To Be Sick or Not to Be Sick
For the last year I have not had a cold. Wow! That’s incredible for someone like me who, for over six decades, has had at least one cold every year. By now all my cold meds from 2019, entirely unused, have expired. I have three boxes of Kleenex that I bought in January 2020 that still remain unopened. For over twelve months I have not had to deal with all the hacking and wheezing that go with the common rhinovirus.
But now that everything is opening up in the post-pandemic US, I am faced with a choice. And the basic dilemma behind that choice is: to be sick or not to be sick. The call of the gospel is simple: the time has come for me to drop the mask and the social distancing. But as I do so, all the risks, both little and big, of the pre-pandemic world rapidly return—including catching an everyday cold.
No doubt there was security in the pandemic lockdowns. I hear plenty of people listing the advantages of our recent precautions with comments like:
I didn’t have to fret about makeup, dress pants, and matching shoes.
Church was so much easier to attend from my family room—and I could eat whatever I wanted!
I used to avoid rush hour traffic; now I sit waiting to make a left turn.
As a teacher, classes were so much easier to teach when they were split to accommodate distancing rules.
Earlier this year I read Adam Grant’s Think Again: The Power of Knowing What You Don’t Know. His focus on humble uncertainty struck me. As a lifelong teacher by profession, I know the value of holding opinions loosely and of distinguishing capital-T Truth from the many truths that come and go. Cooperative learning, open classrooms, teaching only to a student’s learning style, values clarification—these are just some of the educational “truths” heralded in years past that that are now quite secondary, if not all together discredited.
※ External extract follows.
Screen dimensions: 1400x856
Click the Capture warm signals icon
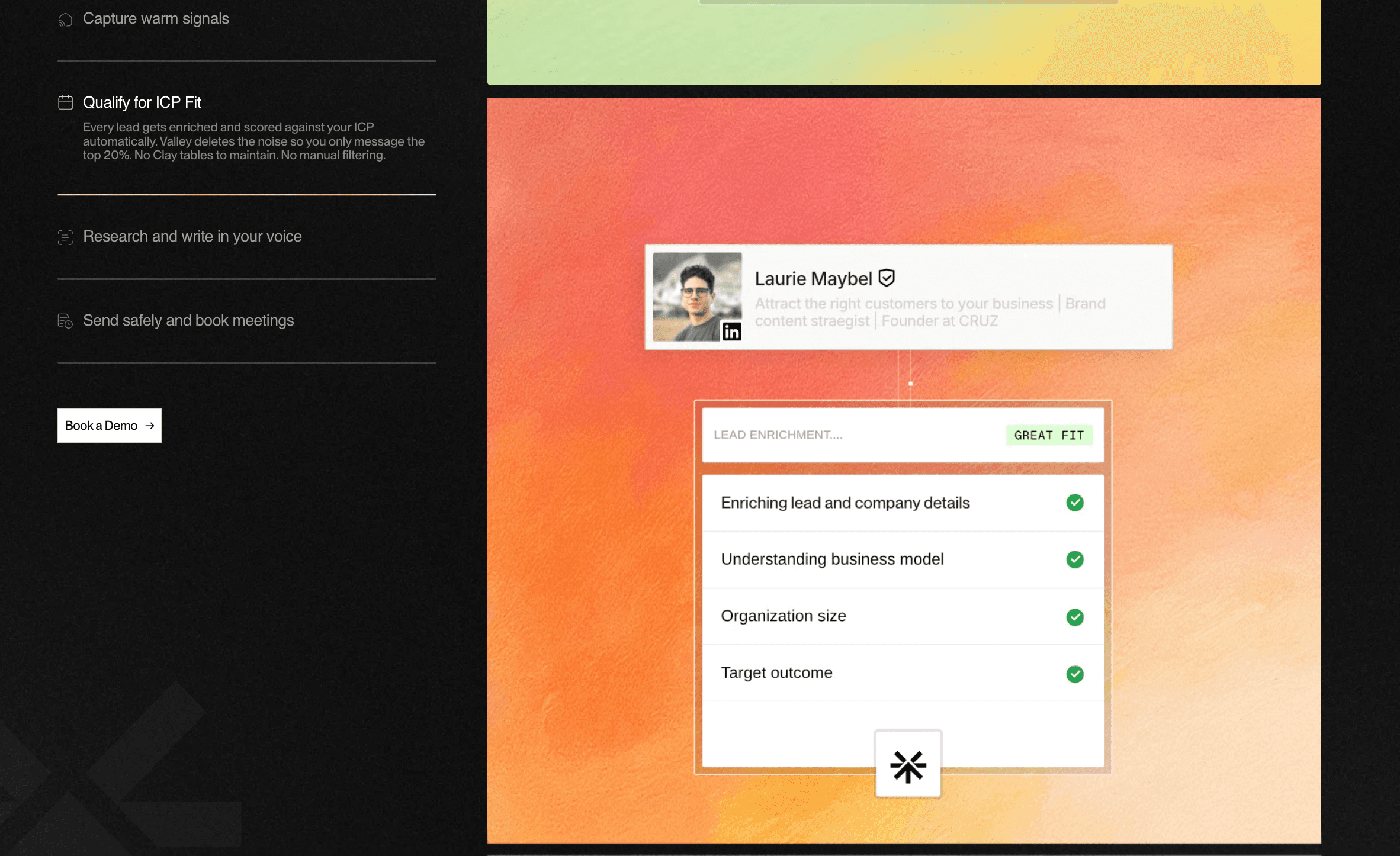65,20
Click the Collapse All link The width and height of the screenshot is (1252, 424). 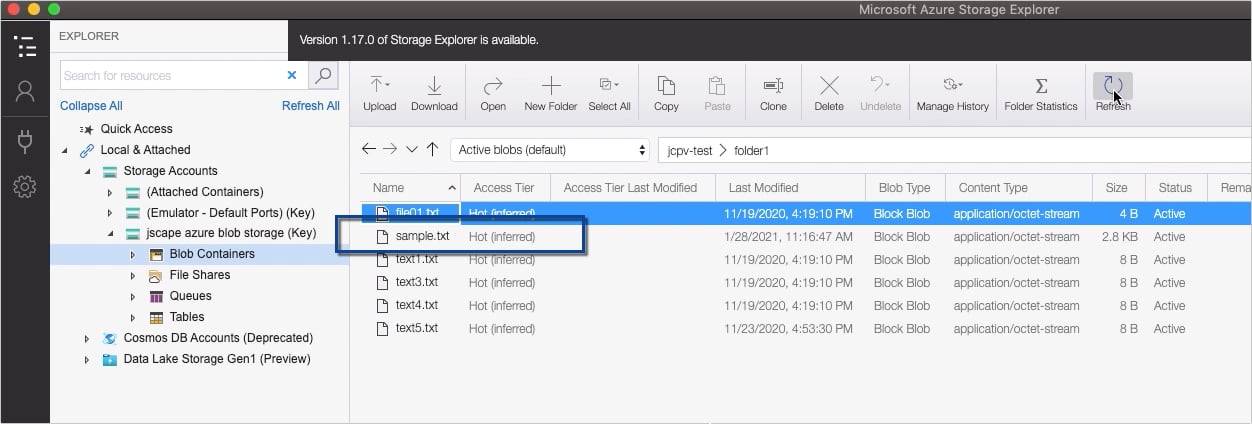pos(91,106)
But some truths begin with a capital-T. The Bible clearly teaches that we are made for community. Adam’s state was not good until Eve arrived on the scene. At their best, the tribes of Israel worked together. According to Paul, the predominant image for the Church is a fully-functioning body. Over the last year and a half, the realities of social distancing, masking, cohorting, and protecting the vulnerable have highlighted the fact that community is a gift and not a given.
The pandemic shifted our focus. And as a result, we all the more need to rehearse the Truth that our lives function best when they revolve around “Him” and “others.” Isolation leads to distortion, rather than cognitive diversity. Isolation leads to depression (See Lost Connections by Johann Hari). Isolation also leads to divisions; we lose our ability to empathize, sympathize, or even show compassion.
So let me leave you with three big-T Truths from the Scripture:
And let us consider how to stir up one another to love and good works, not neglecting to meet together, as is the habit of some, but encouraging one another, and all the more as you see the Day drawing near (Hebrews 10:24-25).
Therefore encourage one another and build one another up, just as you are doing (1 Thessalonians 5:11).
For where two or three are gathered in my name, there am I among them (Matthew 18:20).
May these Truths motivate you to embrace with faith a return to in-person community!